§ Task prompt: Please reproduce the rows verbatim, starting at the line that contains "The image size" and ending after the line that contains "pyautogui.click(x=111, y=116)". Leave the pictures out.

§ Supplied records:
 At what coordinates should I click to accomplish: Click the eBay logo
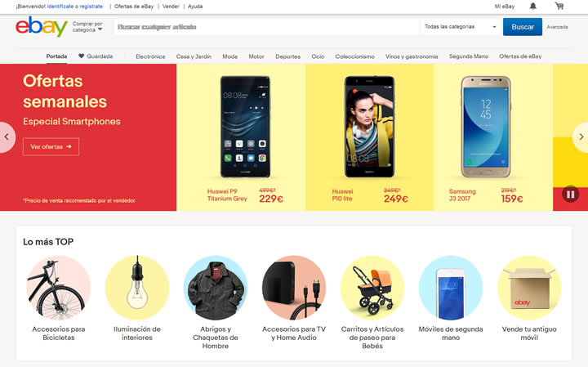pyautogui.click(x=42, y=26)
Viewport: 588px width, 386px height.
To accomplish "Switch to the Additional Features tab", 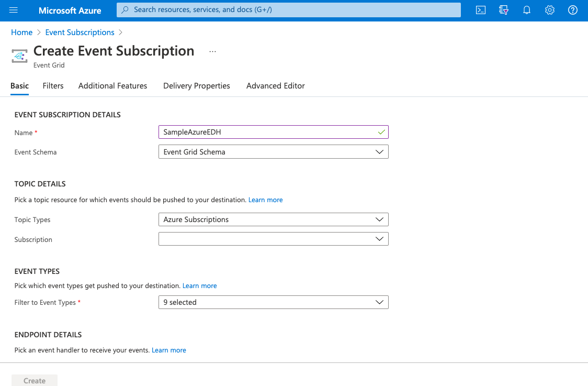I will pyautogui.click(x=112, y=86).
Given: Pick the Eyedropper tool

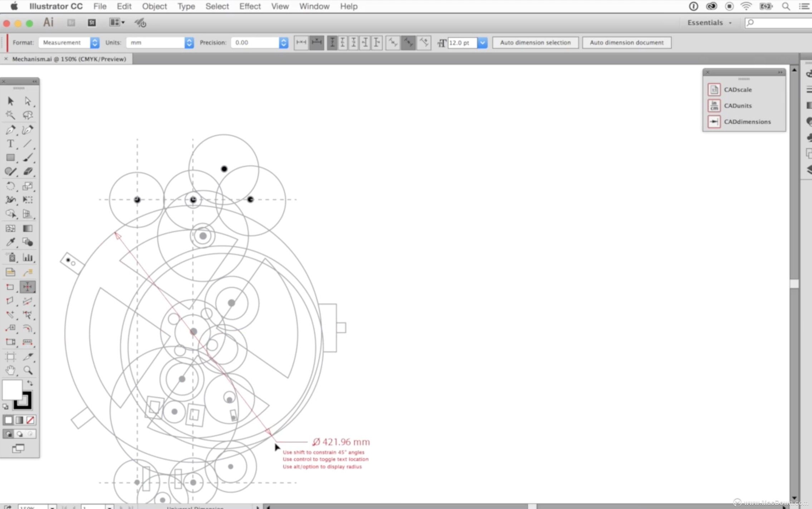Looking at the screenshot, I should click(10, 242).
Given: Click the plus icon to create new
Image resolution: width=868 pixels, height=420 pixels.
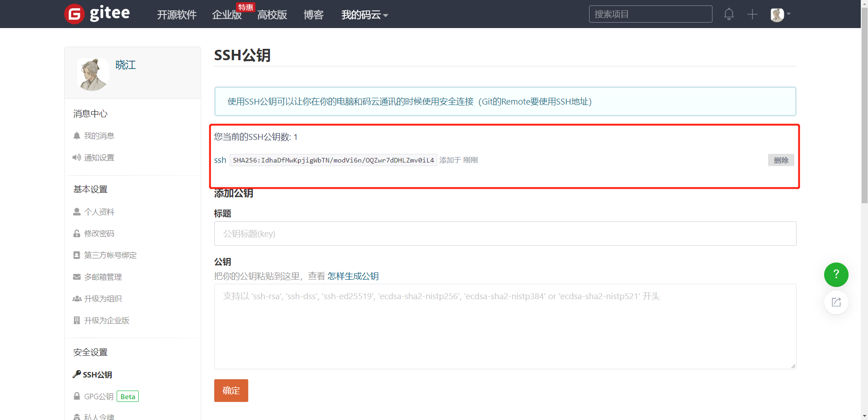Looking at the screenshot, I should 752,14.
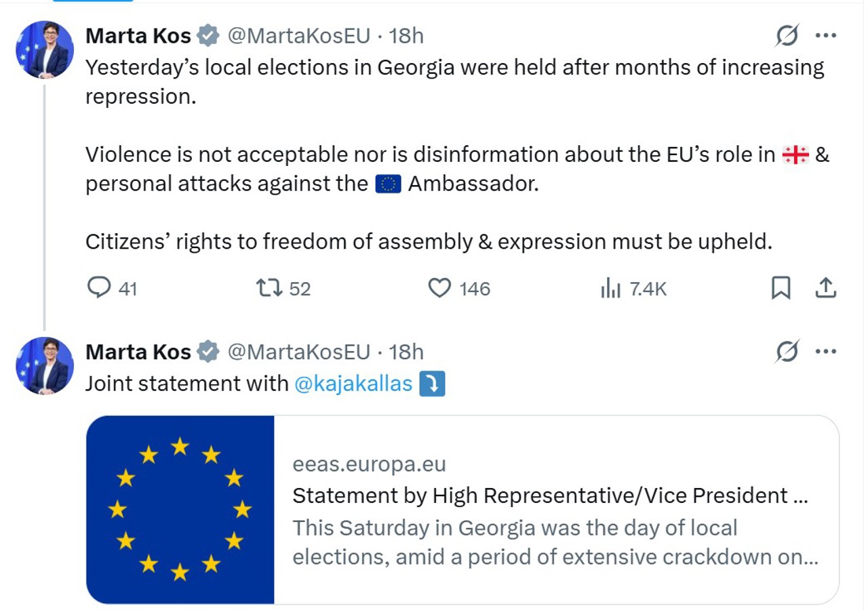868x610 pixels.
Task: Open the eeas.europa.eu statement headline
Action: point(549,495)
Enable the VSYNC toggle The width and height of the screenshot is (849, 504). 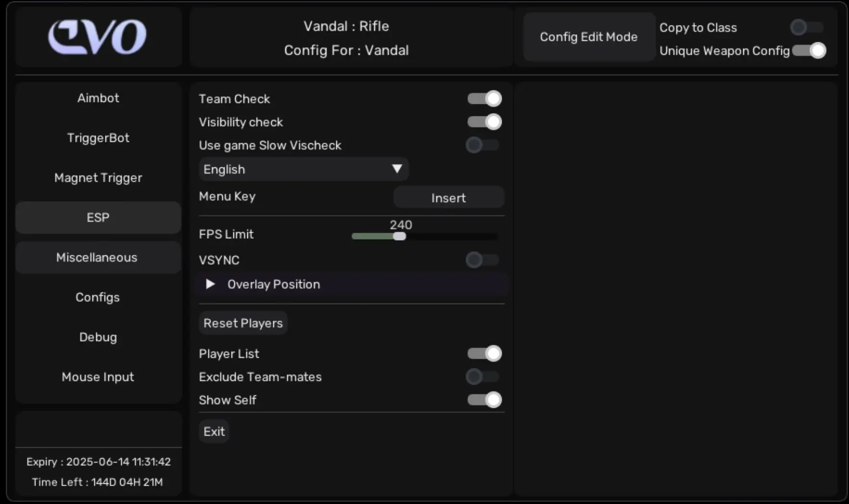coord(482,260)
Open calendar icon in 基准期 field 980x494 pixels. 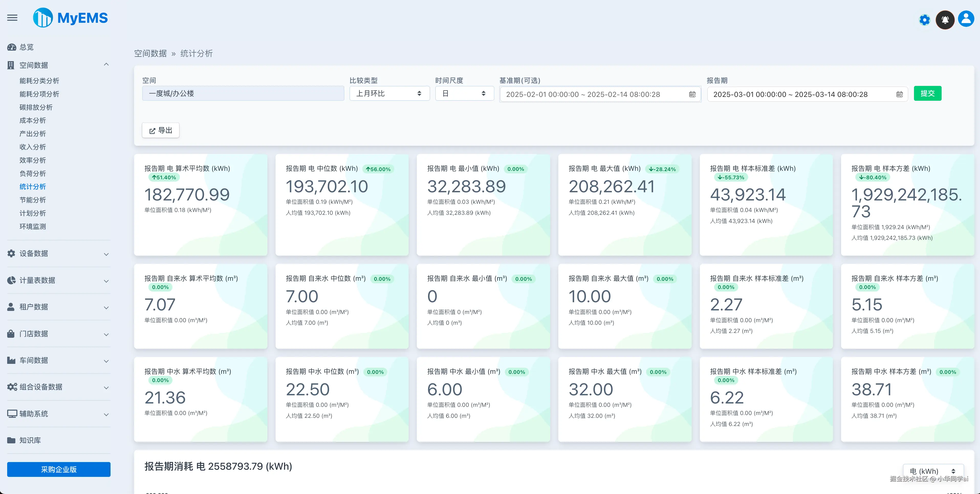[692, 94]
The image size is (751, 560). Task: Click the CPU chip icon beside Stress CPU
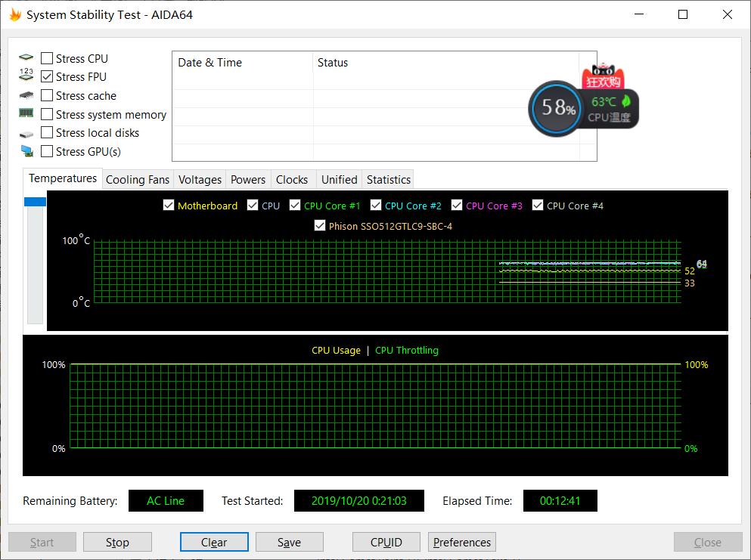coord(26,58)
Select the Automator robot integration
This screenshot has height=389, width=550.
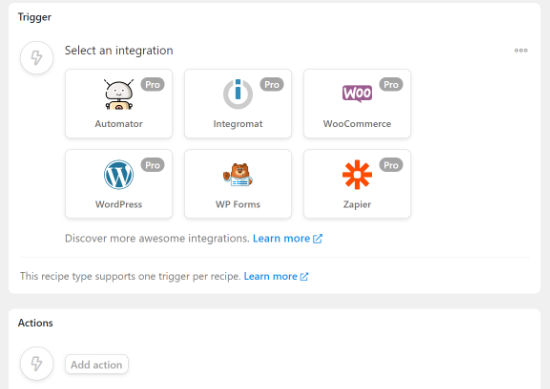click(119, 94)
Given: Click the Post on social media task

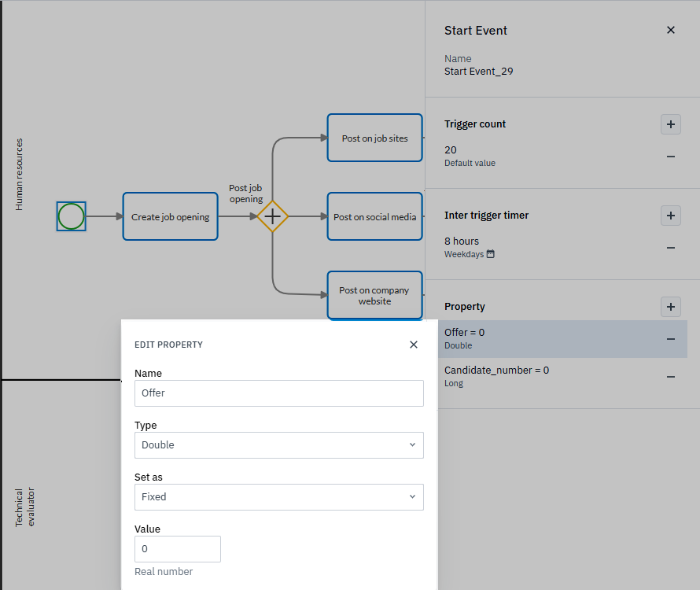Looking at the screenshot, I should [x=374, y=216].
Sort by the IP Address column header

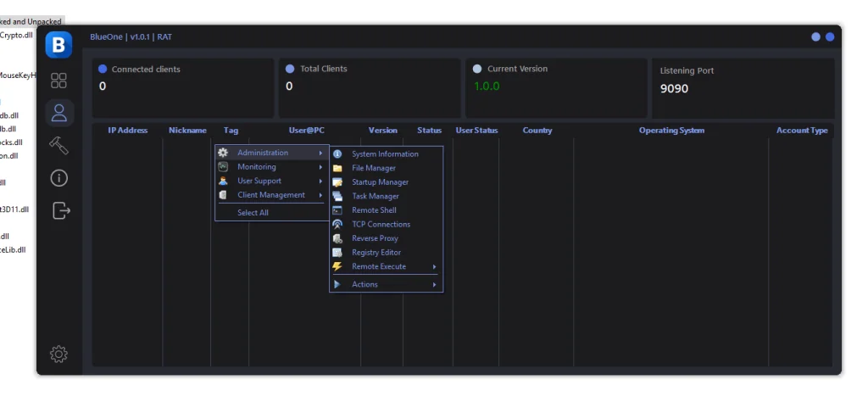[x=127, y=131]
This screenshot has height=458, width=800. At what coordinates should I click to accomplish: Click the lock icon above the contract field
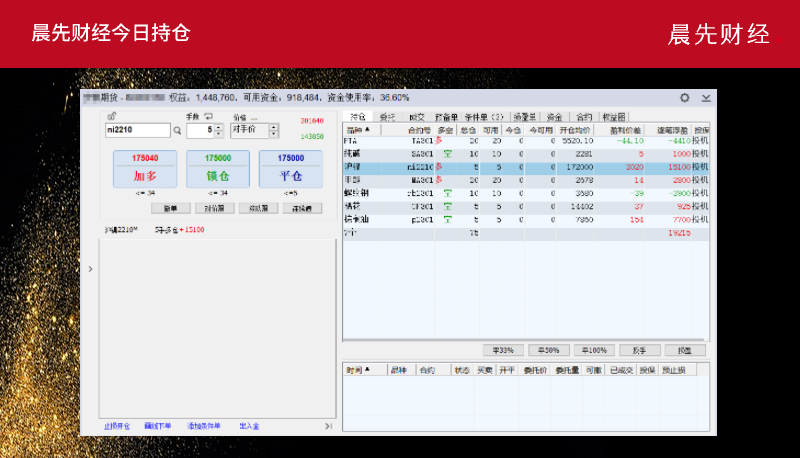pyautogui.click(x=111, y=116)
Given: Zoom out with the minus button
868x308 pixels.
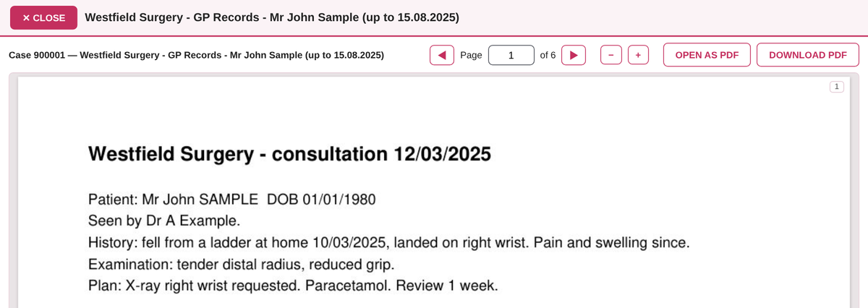Looking at the screenshot, I should click(611, 55).
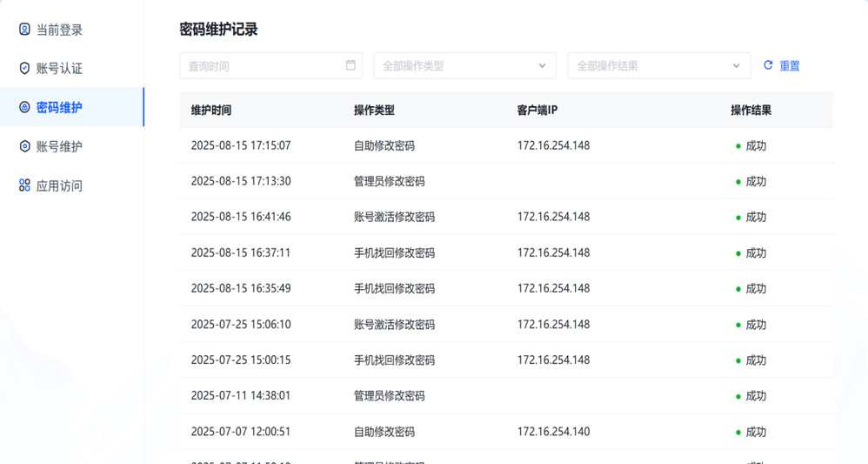Click the calendar icon in date field
The width and height of the screenshot is (868, 464).
point(351,65)
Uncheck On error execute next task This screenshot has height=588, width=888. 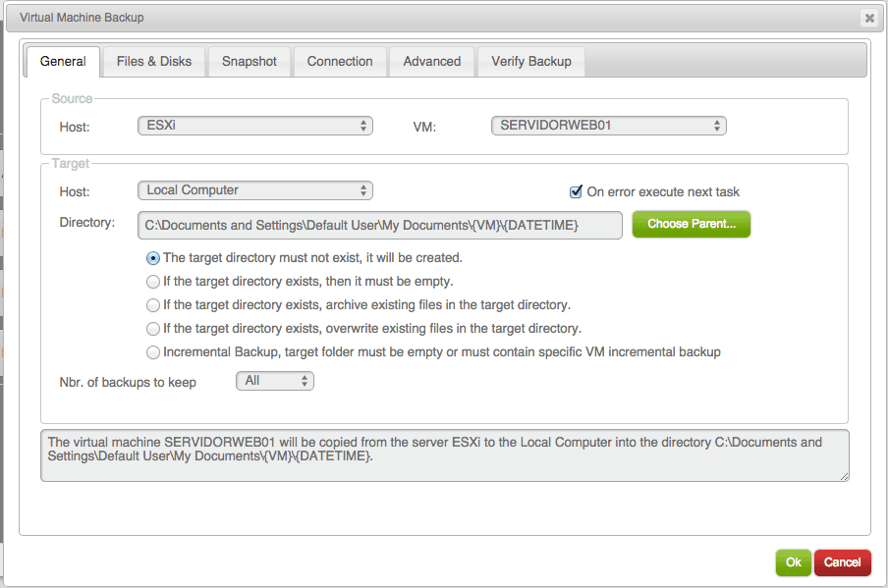[576, 191]
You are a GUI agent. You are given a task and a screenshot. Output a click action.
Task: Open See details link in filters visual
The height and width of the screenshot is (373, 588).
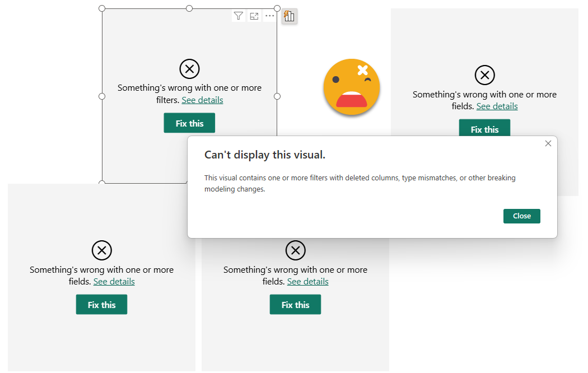[x=202, y=100]
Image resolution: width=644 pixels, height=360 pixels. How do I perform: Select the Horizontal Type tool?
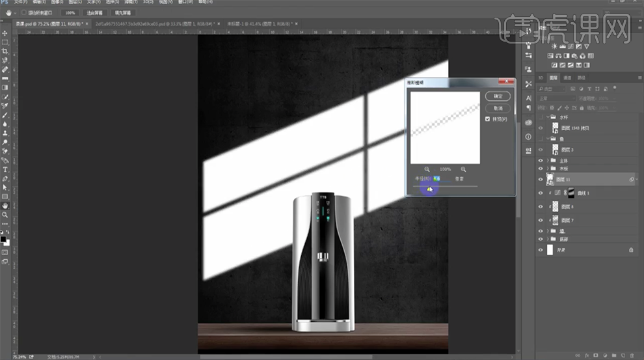(5, 169)
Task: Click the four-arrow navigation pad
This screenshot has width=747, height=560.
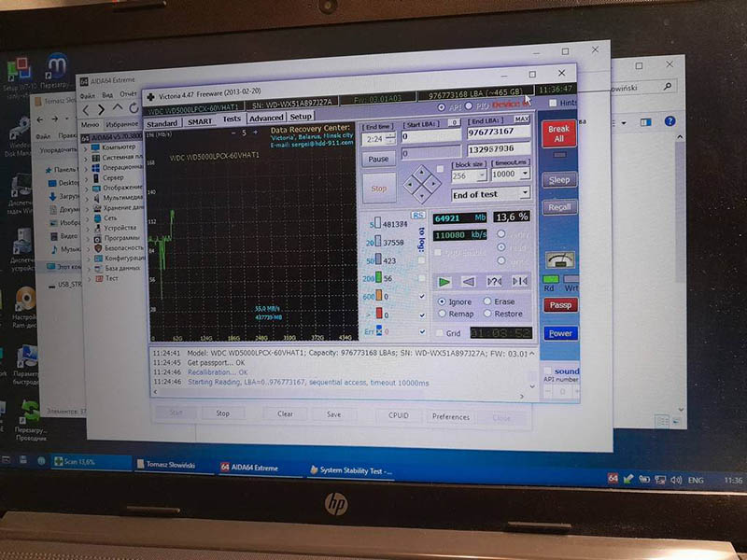Action: 421,186
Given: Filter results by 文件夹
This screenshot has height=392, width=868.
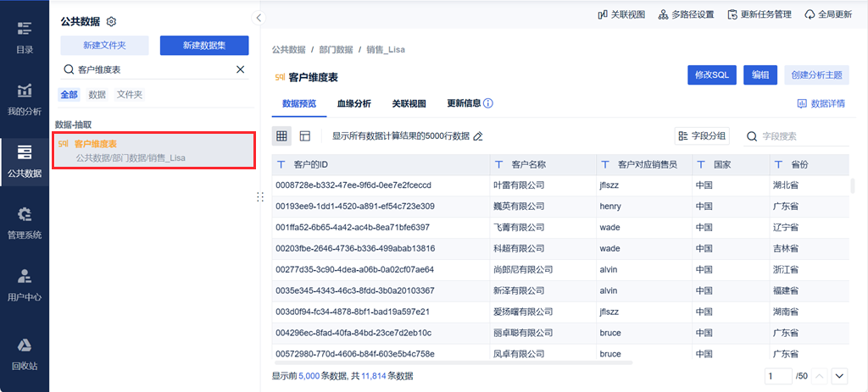Looking at the screenshot, I should point(130,95).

§ Full output:
The image size is (751, 560). Task: Click the CPU chip icon beside Stress CPU
coord(26,58)
Select the Automator robot integration
This screenshot has height=389, width=550.
click(119, 94)
Given: Click the Post on social media task

Looking at the screenshot, I should [x=374, y=216].
Sort by the IP Address column header

[x=127, y=131]
This screenshot has height=458, width=800. At what coordinates should I click to accomplish: Click the lock icon above the contract field
pyautogui.click(x=111, y=116)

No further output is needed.